Data extracted from a collection:
|---|
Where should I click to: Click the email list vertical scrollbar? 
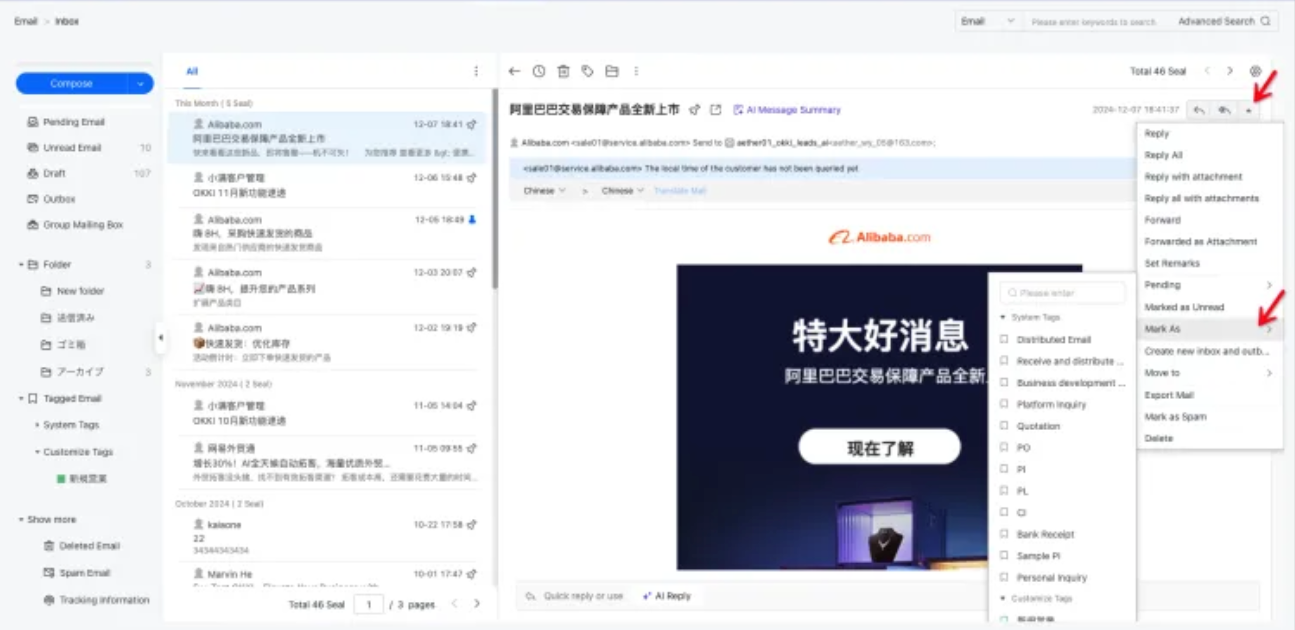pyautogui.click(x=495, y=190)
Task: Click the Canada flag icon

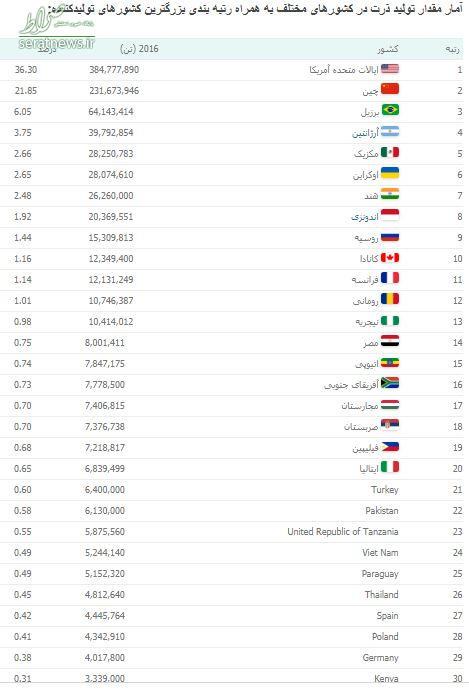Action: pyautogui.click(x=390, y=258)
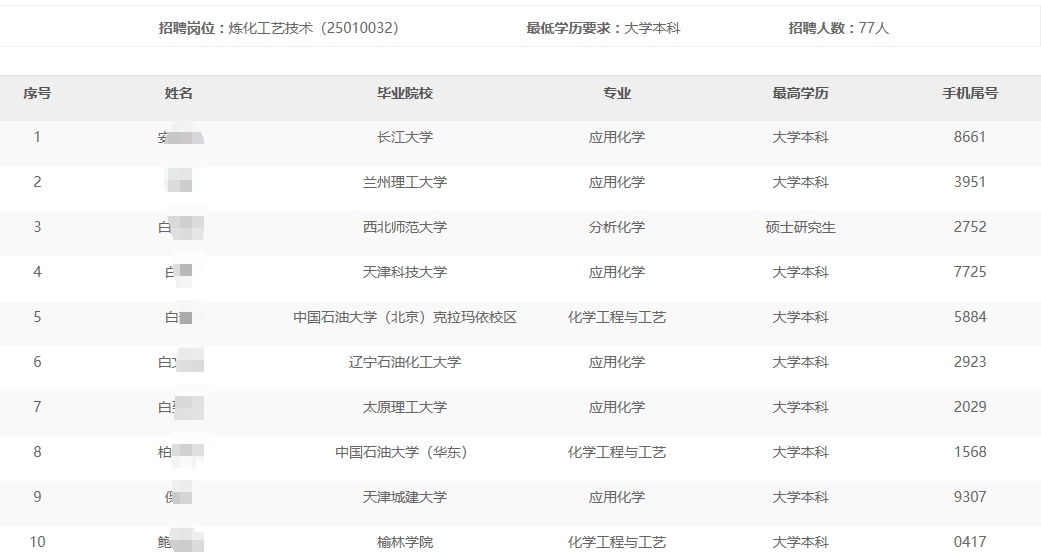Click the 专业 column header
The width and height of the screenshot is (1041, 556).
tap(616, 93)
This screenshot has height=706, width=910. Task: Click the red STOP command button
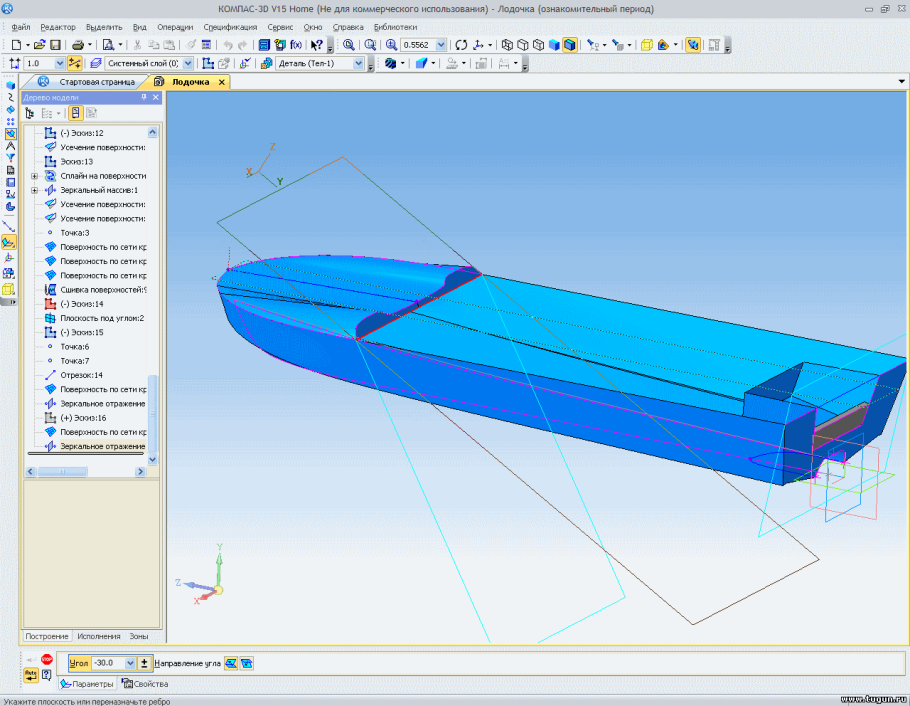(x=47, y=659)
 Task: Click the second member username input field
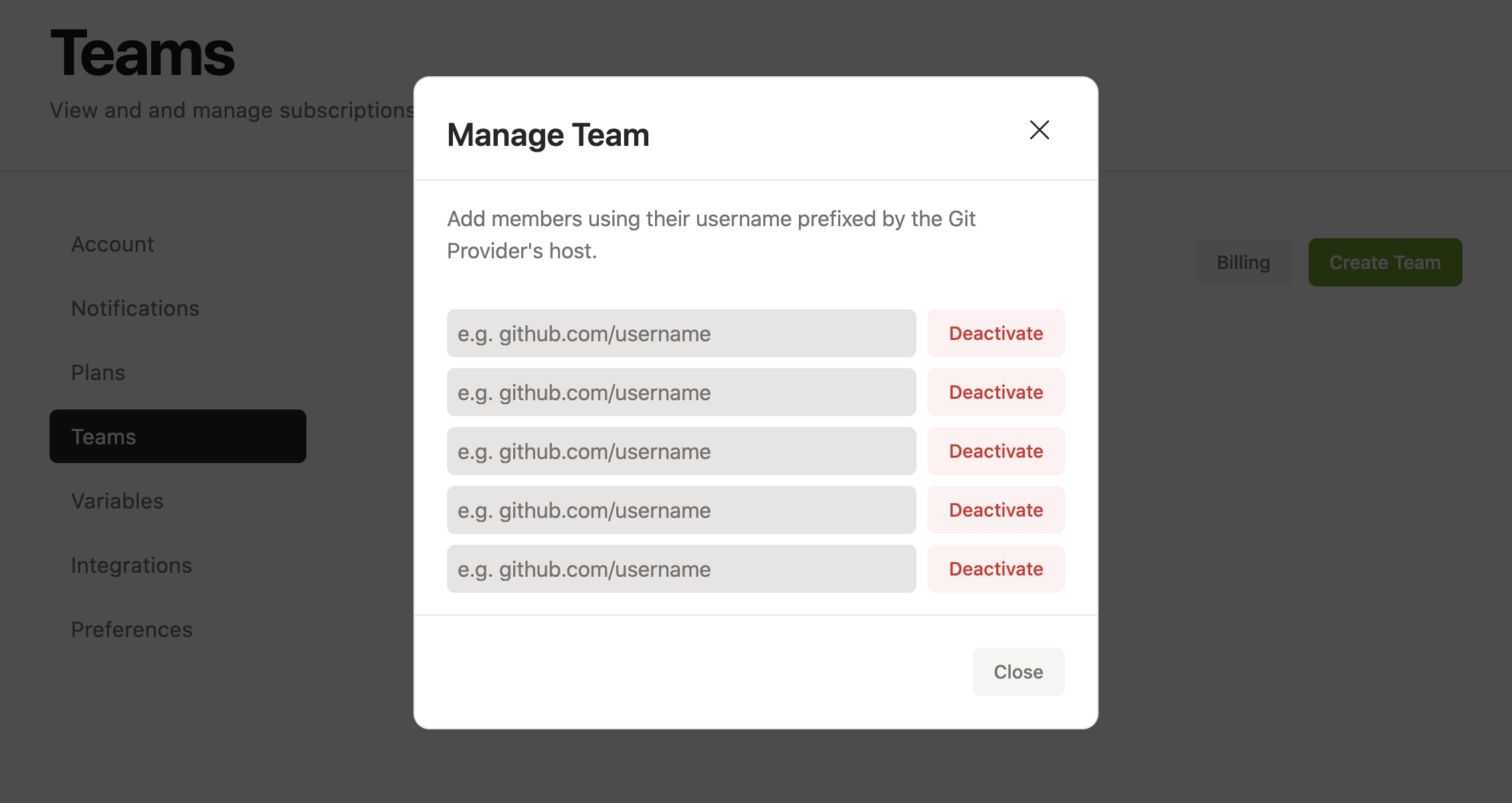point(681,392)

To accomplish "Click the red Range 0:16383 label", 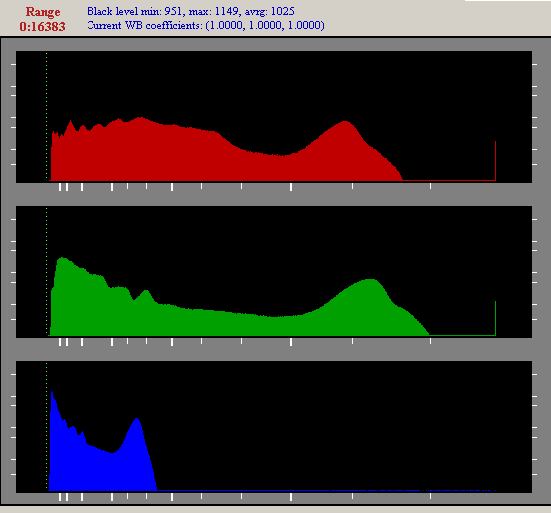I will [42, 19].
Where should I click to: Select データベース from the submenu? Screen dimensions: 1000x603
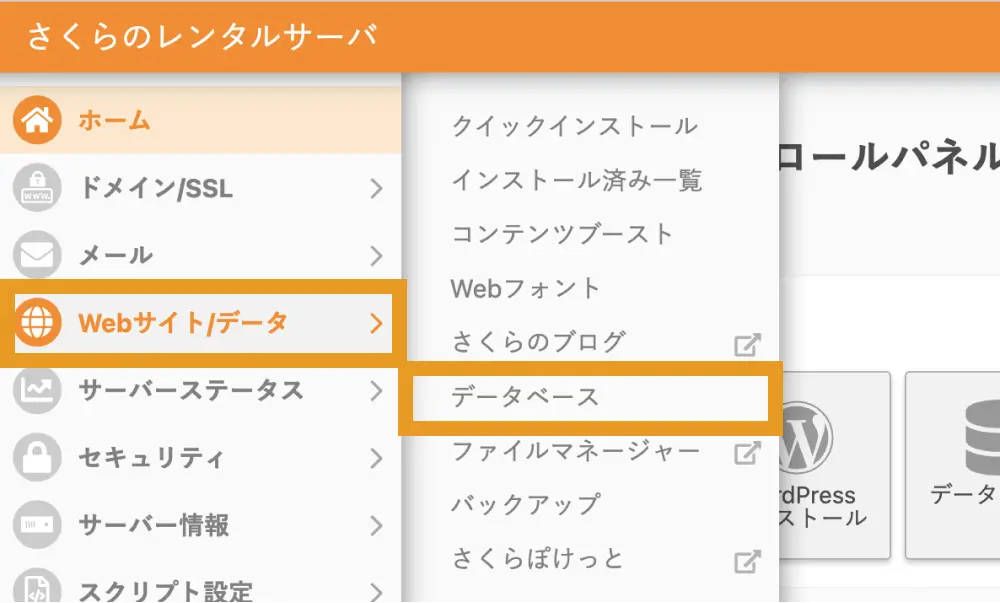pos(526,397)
|---|
- _WHAT YOU SHOULD DO_
Copy out, without any pictures, the lines of the records above from the one containing "Where should I click to: Select" through the final line, both ends included.

- _WRITTEN RESPONSE_
Where should I click to: Select データベース from the submenu? Screen dimensions: 1000x603
pos(526,397)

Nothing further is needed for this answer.